▸ **Word and element location data**
################

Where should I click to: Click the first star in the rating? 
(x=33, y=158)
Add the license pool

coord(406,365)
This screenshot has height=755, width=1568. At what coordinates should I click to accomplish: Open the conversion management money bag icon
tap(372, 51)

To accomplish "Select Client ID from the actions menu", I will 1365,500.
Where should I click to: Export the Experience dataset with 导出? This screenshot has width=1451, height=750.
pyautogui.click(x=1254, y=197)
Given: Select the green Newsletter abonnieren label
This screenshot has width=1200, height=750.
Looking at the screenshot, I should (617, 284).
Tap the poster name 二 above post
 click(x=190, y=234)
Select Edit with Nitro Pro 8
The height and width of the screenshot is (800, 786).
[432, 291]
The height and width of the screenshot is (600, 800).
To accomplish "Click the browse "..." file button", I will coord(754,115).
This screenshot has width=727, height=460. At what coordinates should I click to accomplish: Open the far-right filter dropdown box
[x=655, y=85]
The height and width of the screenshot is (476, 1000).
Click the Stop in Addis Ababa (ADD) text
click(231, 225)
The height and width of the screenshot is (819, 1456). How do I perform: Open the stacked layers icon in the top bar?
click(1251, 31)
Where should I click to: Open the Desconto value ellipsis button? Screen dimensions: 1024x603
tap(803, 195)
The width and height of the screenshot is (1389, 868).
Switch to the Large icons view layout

################

▸ **What the exercise asks**
Format every line of the data above as a numbered list, leaving out the blank lines.

▸ **Solution for this task**
1. Where should I click to: Click the first star in the rating? 
2. (x=33, y=158)
3. Add the license pool
4. coord(406,365)
5. This screenshot has height=755, width=1568. At what coordinates should I click to accomplish: Open the conversion management money bag icon
6. tap(372, 51)
7. To accomplish "Select Client ID from the actions menu", I will 1365,500.
8. Where should I click to: Export the Experience dataset with 导出? This screenshot has width=1451, height=750.
9. pyautogui.click(x=1254, y=197)
10. Given: Select the green Newsletter abonnieren label
11. This screenshot has width=1200, height=750.
12. Looking at the screenshot, I should (617, 284).
13. Tap the poster name 二 above post
14.  click(x=190, y=234)
15. Select Edit with Nitro Pro 8
16. The height and width of the screenshot is (800, 786).
17. [432, 291]
18. The height and width of the screenshot is (600, 800).
19. To accomplish "Click the browse "..." file button", I will coord(754,115).
20. This screenshot has width=727, height=460. At what coordinates should I click to accomplish: Open the far-right filter dropdown box
21. [x=655, y=85]
22. The height and width of the screenshot is (476, 1000).
23. Click the Stop in Addis Ababa (ADD) text
24. click(231, 225)
25. The height and width of the screenshot is (819, 1456). How do I perform: Open the stacked layers icon in the top bar?
26. click(1251, 31)
27. Where should I click to: Open the Desconto value ellipsis button? Screen dimensions: 1024x603
28. tap(803, 195)
29. The width and height of the screenshot is (1389, 868).
30. Switch to the Large icons view layout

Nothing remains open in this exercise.